In fact, having had to deal with a lot of modeling of various experiments using tunneling phenomena (tunneling spectroscopy, field emission), I could easily take what you said towards the end and apply it to the mathematical treatment to describe those two. Don't believe me? Look at the formulation of the Fowler-Nordheim model.

Zz.
Yes, it's the same issue, the distinction I made was purely contextual. It's very easy, what works needs no more justification, but when the only purpose is to give a formal explanation of a experiment you need something more, otherwise one might as well let it be and stick to the usual textbook handwaving.
 
  • #34
TrickyDicky said:
Yes, it's the same issue, the distinction I made was purely contextual

I am scratching my head about the issue here. Its the typical approximation stuff that's done all the time in mathematical modelling. I taught myself physics, in particular quantum physics, but was formally trained in mathematical modelling. Before the screen the wave-function is approximated as being in an eigenstate of momentum and energy - it really can't be because its wave-function would extend through all space - but that's what you do in modelling. After the screen the thin slits are modeled by having the position as exact and using a Dirac delta function - of course it's not exactly like that - but modelling wise its what's done to get a mathematical grip on the situation.

Thanks
Bill
 
  • #35
vanhees71 said:
I don't understand this statement. What do you mean with "there's a state just before the screen is different to the state just after"? There's just one wave function, representing the state, right?
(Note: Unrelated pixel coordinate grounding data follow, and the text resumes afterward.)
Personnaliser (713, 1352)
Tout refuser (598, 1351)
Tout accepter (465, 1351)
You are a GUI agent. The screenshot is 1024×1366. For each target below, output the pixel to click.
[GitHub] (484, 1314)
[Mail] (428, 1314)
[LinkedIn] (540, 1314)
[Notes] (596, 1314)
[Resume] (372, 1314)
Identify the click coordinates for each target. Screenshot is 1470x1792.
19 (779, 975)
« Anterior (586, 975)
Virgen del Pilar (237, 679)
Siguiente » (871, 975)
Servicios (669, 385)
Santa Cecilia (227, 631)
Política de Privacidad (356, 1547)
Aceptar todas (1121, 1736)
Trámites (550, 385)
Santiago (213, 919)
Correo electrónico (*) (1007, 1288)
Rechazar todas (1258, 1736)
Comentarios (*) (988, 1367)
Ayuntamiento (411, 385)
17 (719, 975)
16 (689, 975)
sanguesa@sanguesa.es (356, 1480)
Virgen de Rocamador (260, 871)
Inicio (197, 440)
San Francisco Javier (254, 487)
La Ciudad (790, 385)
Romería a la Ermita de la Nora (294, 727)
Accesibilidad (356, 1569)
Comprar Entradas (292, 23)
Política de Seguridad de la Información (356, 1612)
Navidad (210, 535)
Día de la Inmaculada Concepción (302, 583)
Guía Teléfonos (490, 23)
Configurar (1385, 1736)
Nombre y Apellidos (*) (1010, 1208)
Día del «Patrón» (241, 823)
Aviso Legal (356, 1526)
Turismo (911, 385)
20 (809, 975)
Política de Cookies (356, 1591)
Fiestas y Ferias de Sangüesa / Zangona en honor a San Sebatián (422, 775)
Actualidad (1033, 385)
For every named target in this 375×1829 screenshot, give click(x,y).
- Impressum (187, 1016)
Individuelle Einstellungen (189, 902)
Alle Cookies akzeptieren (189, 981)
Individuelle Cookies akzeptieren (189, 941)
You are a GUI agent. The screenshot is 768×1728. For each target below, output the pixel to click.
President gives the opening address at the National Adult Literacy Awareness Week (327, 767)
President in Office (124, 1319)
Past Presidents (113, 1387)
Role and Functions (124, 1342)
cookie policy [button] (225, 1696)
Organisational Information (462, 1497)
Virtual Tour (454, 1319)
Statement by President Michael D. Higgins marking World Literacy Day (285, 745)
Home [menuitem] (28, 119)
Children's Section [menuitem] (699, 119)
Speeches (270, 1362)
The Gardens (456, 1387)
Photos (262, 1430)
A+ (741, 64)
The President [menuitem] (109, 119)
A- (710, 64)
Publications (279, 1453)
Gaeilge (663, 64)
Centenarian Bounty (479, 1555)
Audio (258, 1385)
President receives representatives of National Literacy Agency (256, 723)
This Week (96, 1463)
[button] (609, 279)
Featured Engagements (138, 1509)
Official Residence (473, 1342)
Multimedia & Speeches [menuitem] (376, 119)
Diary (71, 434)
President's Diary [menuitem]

You are right, of course, but it seems standard to approximate the motion along the axis as "classical". For example, http://www.atomwave.org/rmparticle/ao%20refs/aifm%20pdfs%20by%20group%20leaders/pfau%20pdfs/PK97.pdf says "Because the longitudinal motion of the atoms at velocities v of several thousands of metres per second may be treated classically ..."

To do a full calculation without any classical thinking seems like a headache, first to choose to right observable, and especially the calculation of the asymptotic pattern where I don't see how one can avoid an ancilla (without the slick and correct but hard to justify absorbing boundary condition).